Word and element pointing entries
====================

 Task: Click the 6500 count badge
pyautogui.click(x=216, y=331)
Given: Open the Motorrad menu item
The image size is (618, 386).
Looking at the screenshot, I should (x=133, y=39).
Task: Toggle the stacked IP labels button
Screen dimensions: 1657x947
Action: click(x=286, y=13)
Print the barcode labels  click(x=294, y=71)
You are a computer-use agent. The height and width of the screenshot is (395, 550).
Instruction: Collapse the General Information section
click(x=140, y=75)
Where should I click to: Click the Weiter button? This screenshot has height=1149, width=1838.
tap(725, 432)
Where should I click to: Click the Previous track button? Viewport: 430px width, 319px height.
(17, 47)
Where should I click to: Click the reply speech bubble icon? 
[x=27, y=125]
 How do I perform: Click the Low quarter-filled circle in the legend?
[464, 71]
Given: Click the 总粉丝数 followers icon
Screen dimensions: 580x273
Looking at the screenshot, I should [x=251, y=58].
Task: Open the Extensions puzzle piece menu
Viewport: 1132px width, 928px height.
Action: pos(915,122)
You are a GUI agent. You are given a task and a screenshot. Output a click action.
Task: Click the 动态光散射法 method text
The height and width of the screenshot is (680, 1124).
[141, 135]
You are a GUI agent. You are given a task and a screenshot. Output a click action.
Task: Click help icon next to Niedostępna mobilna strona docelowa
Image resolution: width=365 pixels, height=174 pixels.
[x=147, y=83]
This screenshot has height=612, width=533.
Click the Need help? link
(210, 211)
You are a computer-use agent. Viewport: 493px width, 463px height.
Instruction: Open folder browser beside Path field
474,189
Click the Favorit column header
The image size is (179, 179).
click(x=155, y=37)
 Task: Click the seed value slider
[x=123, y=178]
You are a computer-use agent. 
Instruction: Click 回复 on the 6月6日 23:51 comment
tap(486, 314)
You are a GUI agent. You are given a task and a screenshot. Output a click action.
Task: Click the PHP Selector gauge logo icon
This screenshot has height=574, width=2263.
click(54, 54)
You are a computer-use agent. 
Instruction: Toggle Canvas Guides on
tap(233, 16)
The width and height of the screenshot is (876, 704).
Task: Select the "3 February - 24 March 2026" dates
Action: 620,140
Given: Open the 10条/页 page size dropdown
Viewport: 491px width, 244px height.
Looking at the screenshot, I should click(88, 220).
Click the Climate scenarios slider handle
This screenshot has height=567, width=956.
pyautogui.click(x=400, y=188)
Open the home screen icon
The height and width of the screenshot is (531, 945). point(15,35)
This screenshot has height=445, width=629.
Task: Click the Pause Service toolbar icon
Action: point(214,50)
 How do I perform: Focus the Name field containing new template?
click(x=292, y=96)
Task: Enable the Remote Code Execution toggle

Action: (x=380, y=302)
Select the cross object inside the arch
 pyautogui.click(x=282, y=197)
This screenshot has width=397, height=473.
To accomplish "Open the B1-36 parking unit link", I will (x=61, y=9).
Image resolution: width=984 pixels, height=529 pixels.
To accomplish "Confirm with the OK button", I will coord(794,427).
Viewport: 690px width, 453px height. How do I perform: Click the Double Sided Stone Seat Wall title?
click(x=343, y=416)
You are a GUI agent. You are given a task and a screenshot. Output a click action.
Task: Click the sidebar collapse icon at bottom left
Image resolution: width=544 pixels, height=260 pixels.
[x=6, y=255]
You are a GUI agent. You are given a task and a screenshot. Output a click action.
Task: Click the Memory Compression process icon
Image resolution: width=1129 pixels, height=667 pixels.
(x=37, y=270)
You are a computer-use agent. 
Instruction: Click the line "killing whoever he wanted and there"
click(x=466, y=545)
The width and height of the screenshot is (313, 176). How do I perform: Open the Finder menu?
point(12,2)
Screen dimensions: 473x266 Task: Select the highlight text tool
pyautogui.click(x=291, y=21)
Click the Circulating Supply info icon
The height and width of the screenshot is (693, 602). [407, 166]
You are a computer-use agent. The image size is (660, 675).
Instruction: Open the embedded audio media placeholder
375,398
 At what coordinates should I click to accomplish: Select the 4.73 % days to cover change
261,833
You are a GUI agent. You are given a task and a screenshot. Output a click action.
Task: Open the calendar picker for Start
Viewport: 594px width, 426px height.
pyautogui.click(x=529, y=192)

====================

▸ Required task
Gather every line of the records that contains the string "field", treating uppercase and lowercase as different.

▸ Right answer
Instruction: Open folder browser beside Path field
 How do I perform: Focus the Name field containing new template?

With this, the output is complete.